Zlatko Dračić

Personal information
- Full name: Zlatko Dračić
- Date of birth: 17 November 1940 (age 85)
- Place of birth: Kutina, Kingdom of Yugoslavia
- Position: Forward

Senior career*
- Years: Team / Apps / (Gls)
- 1957–1968: NK Zagreb
- 1968: Independiente
- 1968–1969: Zwolle /  / (10)
- 1969–1970: KSV Sottegem

International career
- 1965: Yugoslavia / 1 / (0)

= Zlatko Dračić =

Croatian footballer (born 1940)

Zlatko Dračić (born 17 November 1940) is a Croatian retired football player. From 1983 to 1986, he was vice-president of NK Zagreb and from 1989 to 1999 club director.

==Club career==
He is best known for playing as a prolific forward at NK Zagreb between 1957 and 1968, with whom he became top scorer in the 1964–65 Yugoslav First League, with 23 goals in 26 league appearances.

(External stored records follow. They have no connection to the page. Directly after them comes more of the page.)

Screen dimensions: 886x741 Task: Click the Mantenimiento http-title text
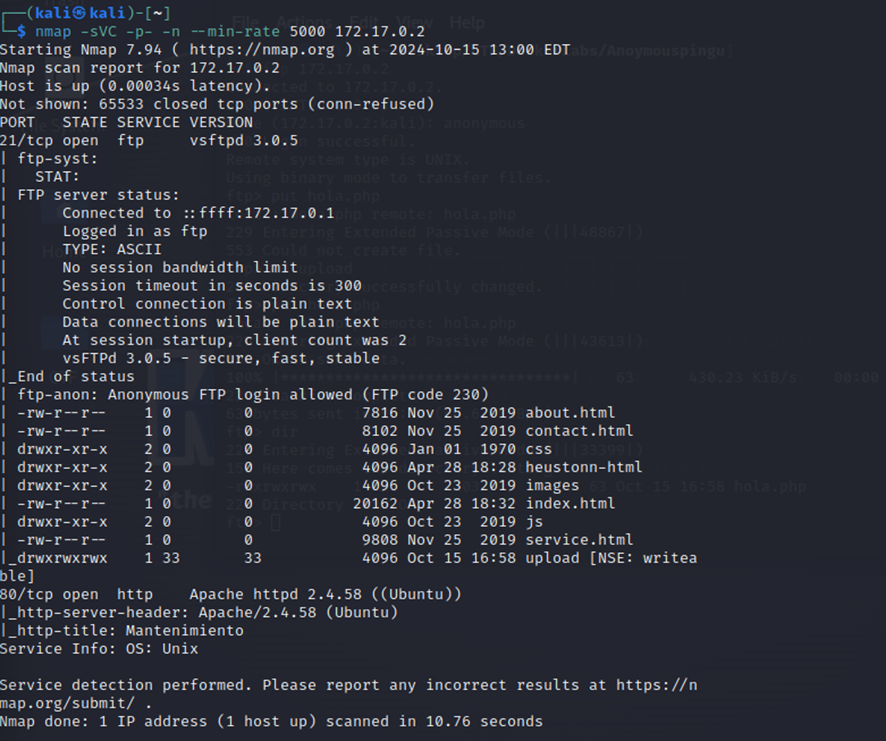(184, 630)
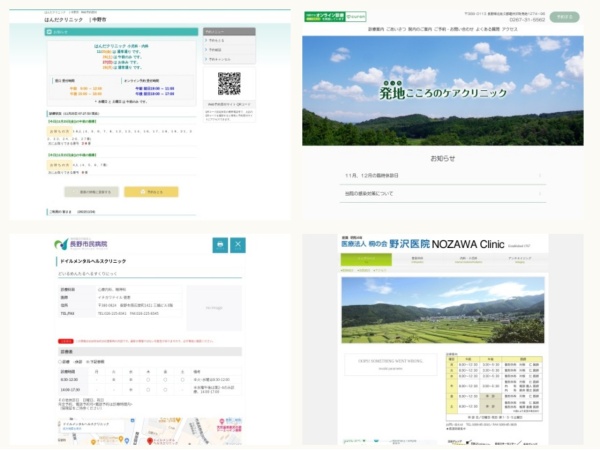Click the print icon on Nagano hospital page

(x=220, y=245)
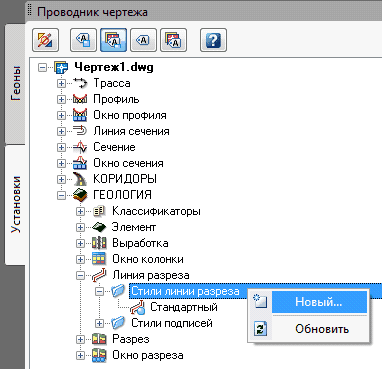This screenshot has height=369, width=382.
Task: Choose Новый... from the context menu
Action: coord(319,302)
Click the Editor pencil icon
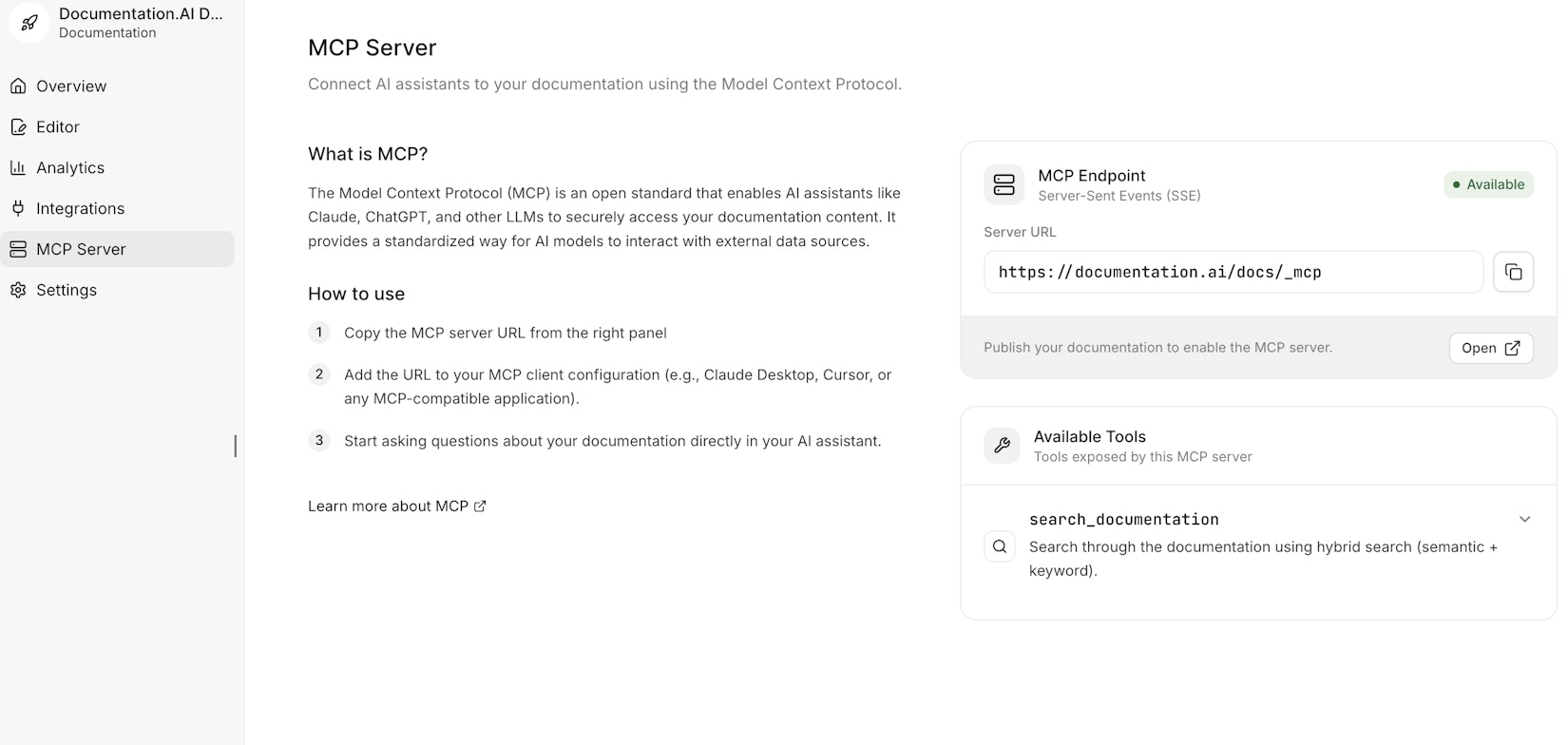This screenshot has height=745, width=1568. [x=18, y=127]
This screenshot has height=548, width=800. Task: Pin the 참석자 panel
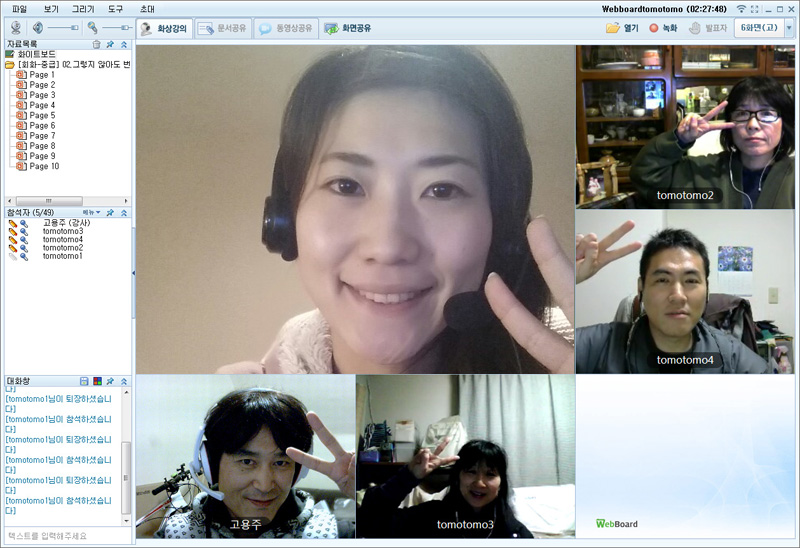tap(110, 213)
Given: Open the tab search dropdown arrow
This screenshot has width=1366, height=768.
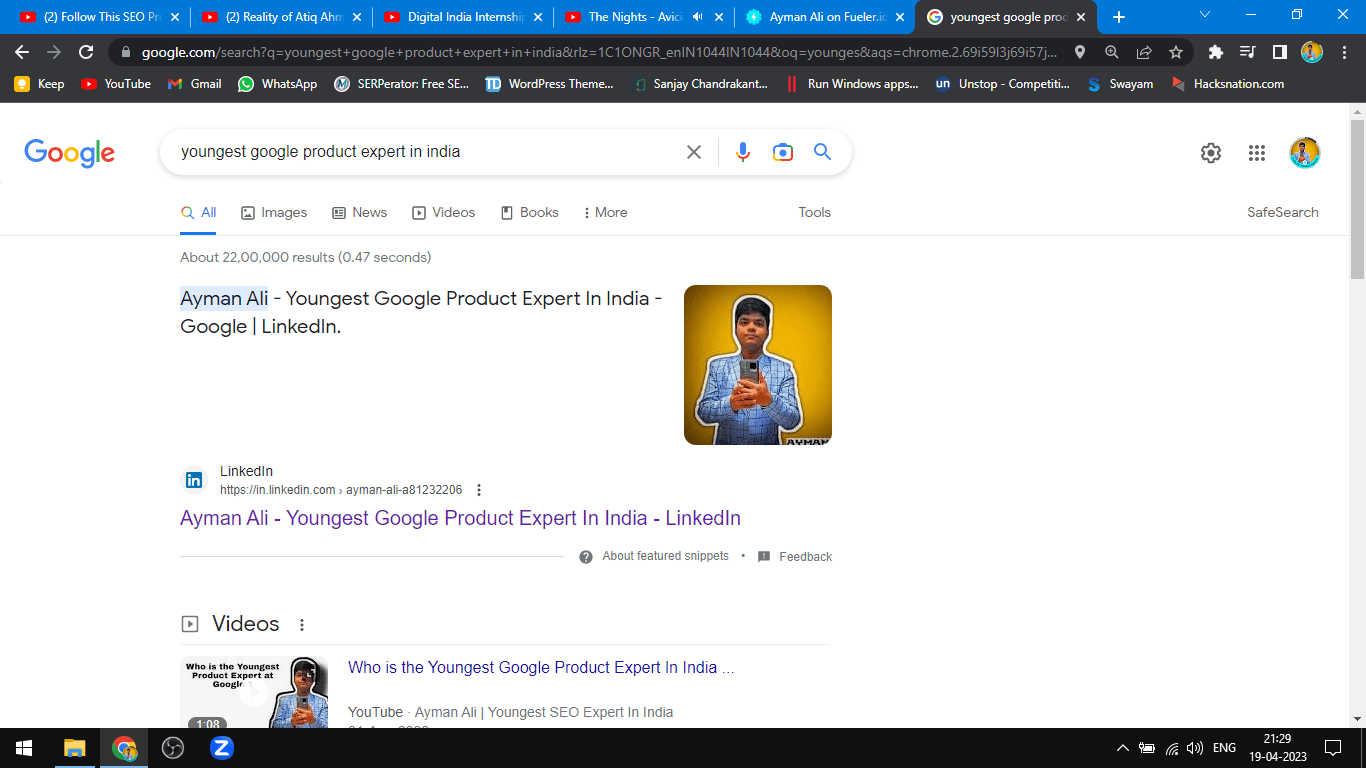Looking at the screenshot, I should pyautogui.click(x=1205, y=16).
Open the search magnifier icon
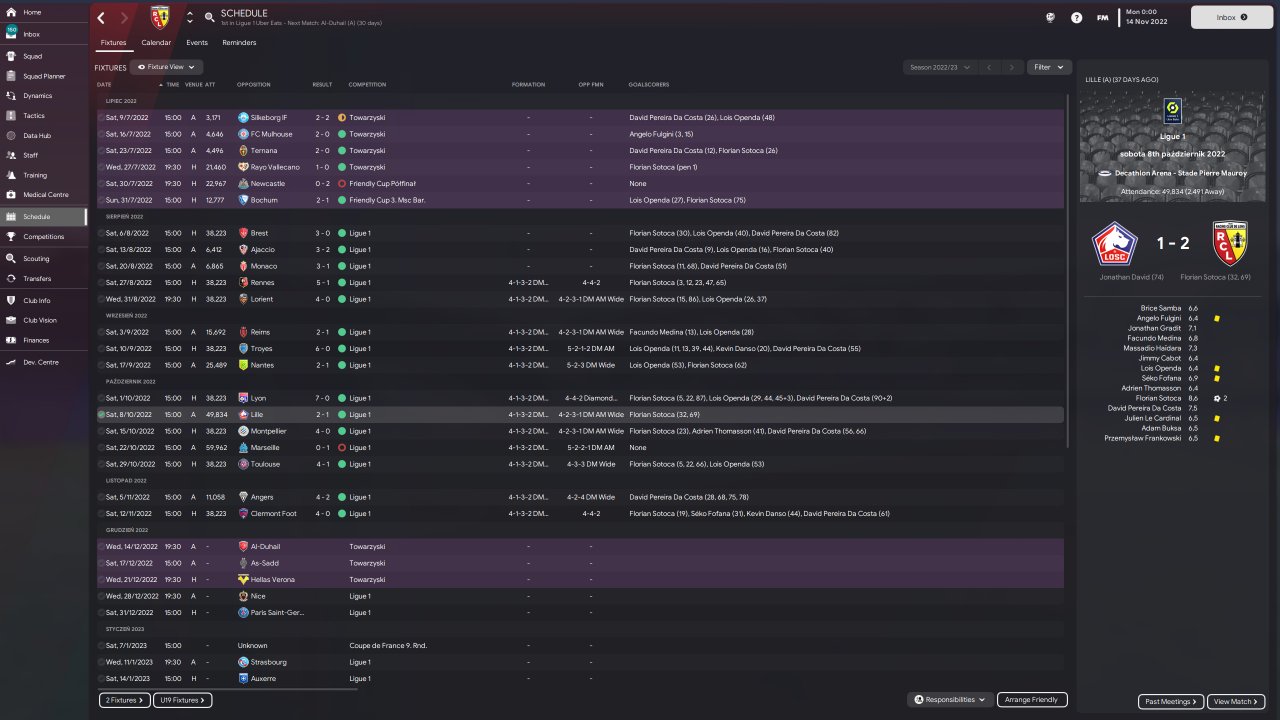The width and height of the screenshot is (1280, 720). pos(209,18)
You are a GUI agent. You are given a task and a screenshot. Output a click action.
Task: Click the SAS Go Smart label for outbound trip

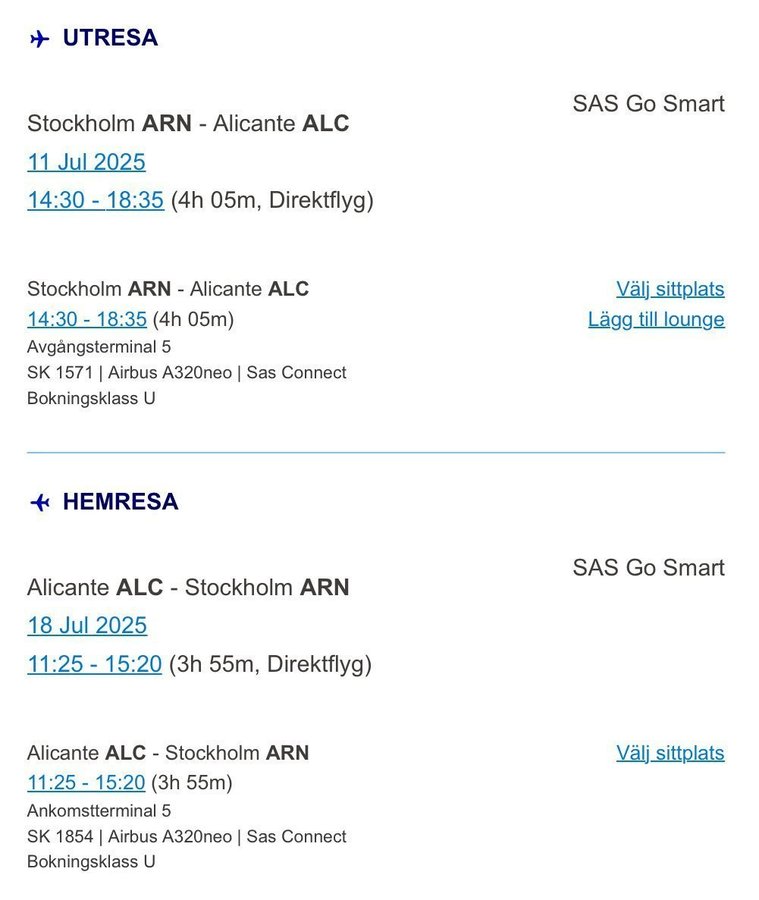pos(648,104)
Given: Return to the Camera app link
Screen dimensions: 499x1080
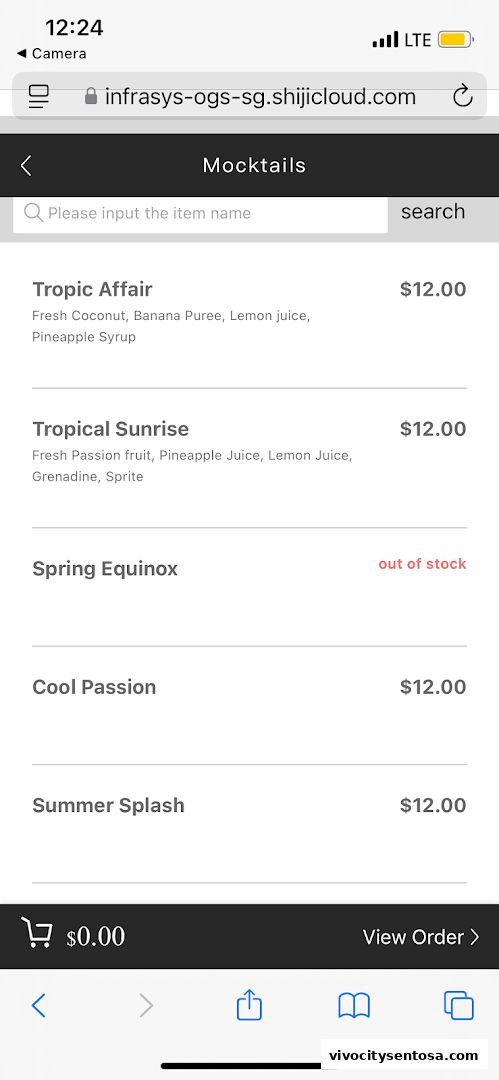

After leaving NK Zagreb in the late 1960s, he had short stints playing for Independiente in Argentina, Zwolle in the Netherlands, and KSV Sottegem in Belgium.

==International career==
He was also capped once for Yugoslavia, in a September 1965 friendly against the Soviet Union played in Moscow, coming on as a substitute for Milan Galić.